On Fri, 22 Feb 2008, Sam Ravnborg wrote:
>
> This is a regression. Can you please revert this commit.

Not really. The thing is, CONFIG_CC_STACKPROTECTOR has never done anything
at all, now it does, and it shows that it never worked.

So the commit that made it do something shouldn't be reverted, but
CONFIG_CC_STACKPROTECTOR should be marked BROKEN, because it obviously is
broken right now.

But keeping the config option, and just not making it do anything is
misleading and wrong.

So just something like this? To make sure normal people don't enable it..

Linus

---
arch/x86/Kconfig | 2 +-
1 files changed, 1 insertions(+), 1 deletions(-)

diff --git a/arch/x86/Kconfig b/arch/x86/Kconfig
index 3be2305..4a88cf7 100644
--- a/arch/x86/Kconfig
+++ b/arch/x86/Kconfig
@@ -1054,7 +1054,7 @@ config SECCOMP

config CC_STACKPROTECTOR
bool "Enable -fstack-protector buffer overflow detection (EXPERIMENTAL)"
- depends on X86_64 && EXPERIMENTAL
+ depends on X86_64 && EXPERIMENTAL && BROKEN
help
This option turns on the -fstack-protector GCC feature. This
feature puts, at the beginning of critical functions, a canary

2008-02-22 15:59:55

by Arjan van de Ven

[permalink] [raw]
Subject: Re: Regression [Was: Boot hang with stack protector on x86_64]

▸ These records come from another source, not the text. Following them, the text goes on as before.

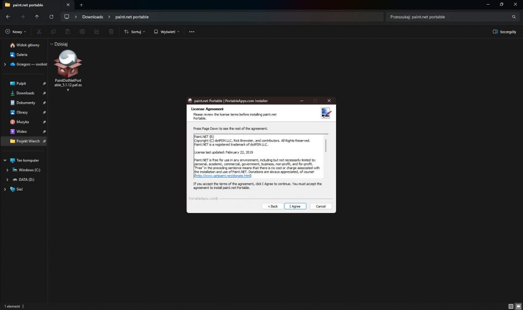Open the Galeria sidebar item
The image size is (523, 310).
21,55
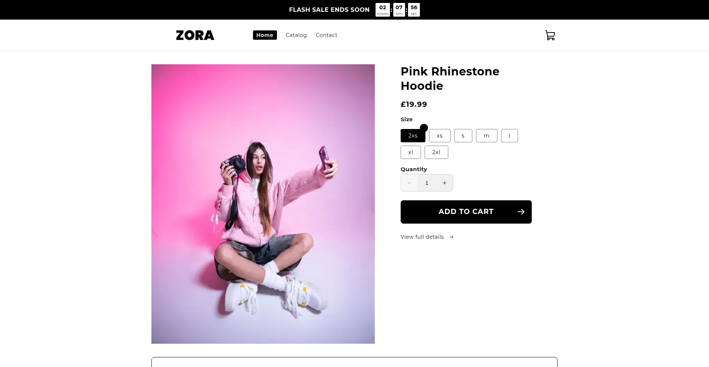The height and width of the screenshot is (367, 709).
Task: Go to the Home menu item
Action: (x=265, y=35)
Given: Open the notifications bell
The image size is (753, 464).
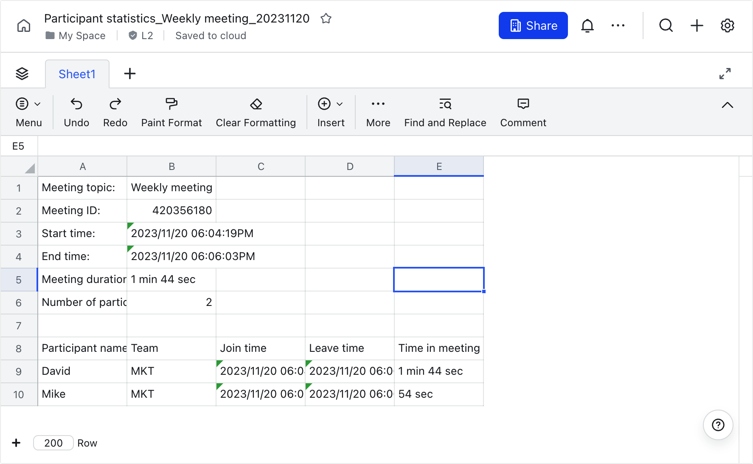Looking at the screenshot, I should tap(587, 25).
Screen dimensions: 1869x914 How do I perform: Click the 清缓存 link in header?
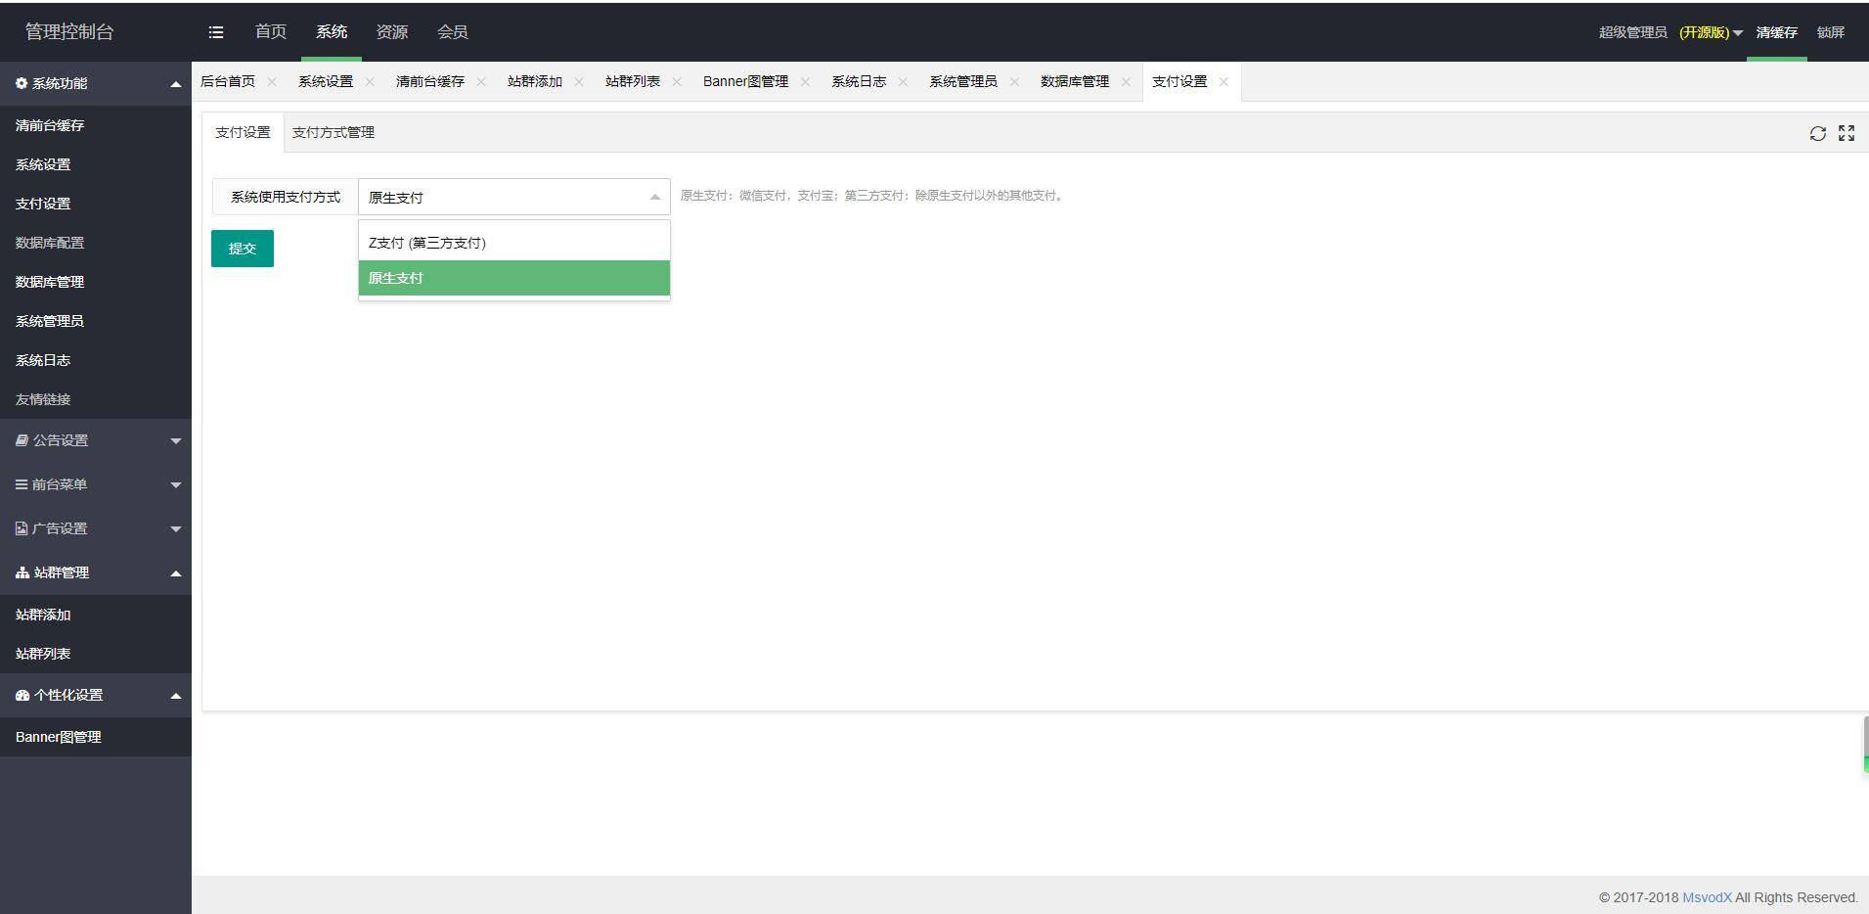1776,32
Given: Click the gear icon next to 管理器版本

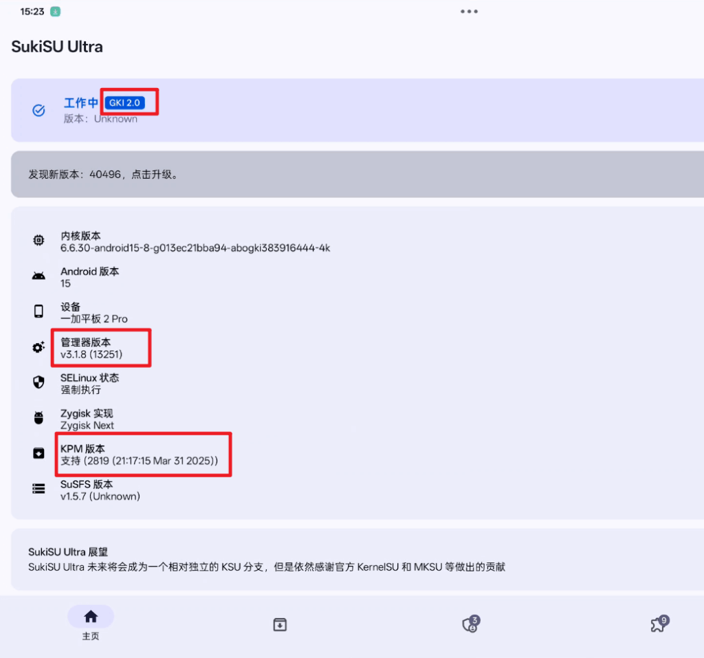Looking at the screenshot, I should coord(38,347).
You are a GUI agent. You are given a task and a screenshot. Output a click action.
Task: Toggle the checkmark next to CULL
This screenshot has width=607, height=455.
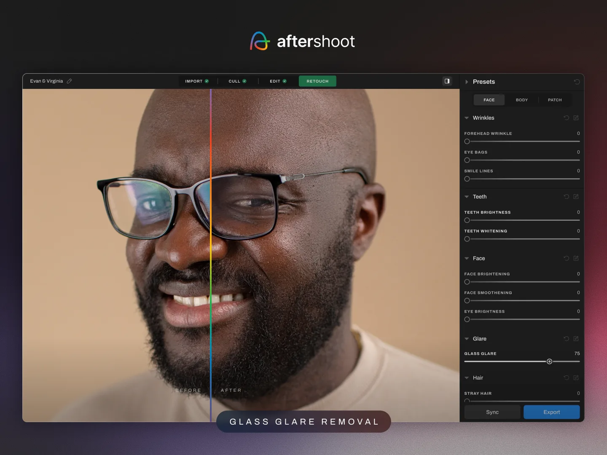pos(245,81)
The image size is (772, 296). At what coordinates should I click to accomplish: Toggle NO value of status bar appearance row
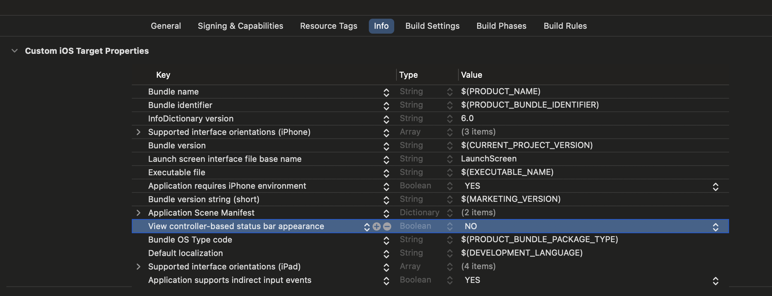coord(715,227)
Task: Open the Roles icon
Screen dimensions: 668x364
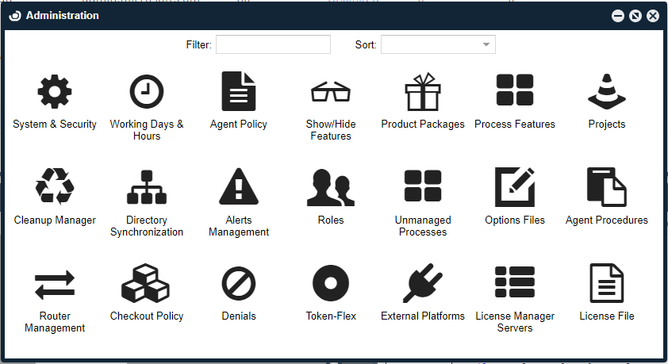Action: [331, 188]
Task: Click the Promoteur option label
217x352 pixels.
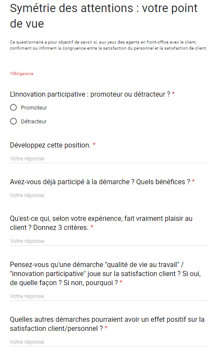Action: click(34, 108)
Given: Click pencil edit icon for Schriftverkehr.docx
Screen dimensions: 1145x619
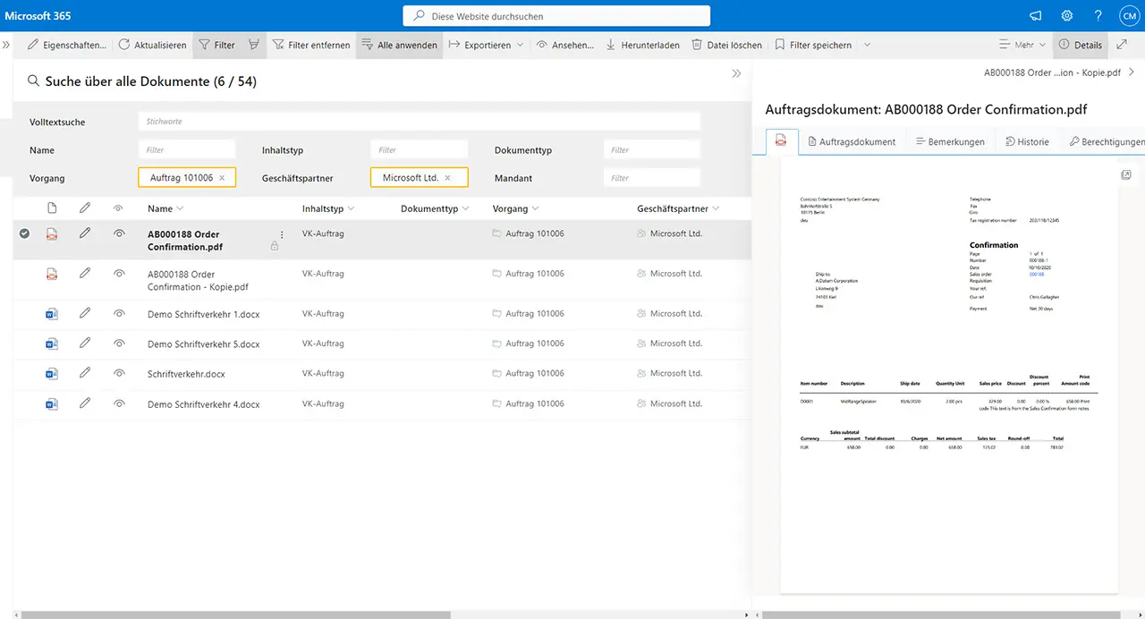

On Fri, 22 Feb 2008 07:43:08 -0800 (PST)
Linus Torvalds <[email protected]> wrote:

>
>
> On Fri, 22 Feb 2008, Sam Ravnborg wrote:
> >
> > This is a regression. Can you please revert this commit.
>
> Not really. The thing is, CONFIG_CC_STACKPROTECTOR has never done
> anything at all, now it does, and it shows that it never worked.
>
> So the commit that made it do something shouldn't be reverted, but
> CONFIG_CC_STACKPROTECTOR should be marked BROKEN, because it
> obviously is broken right now.
>
> But keeping the config option, and just not making it do anything is
> misleading and wrong.
>
> So just something like this? To make sure normal people don't enable
> it..


looks fair; once the patches to make it work are merged the B0RKEN can
go away again easliy

2008-02-22 16:12:58

by Sam Ravnborg

[permalink] [raw]
Subject: Re: Regression [Was: Boot hang with stack protector on x86_64]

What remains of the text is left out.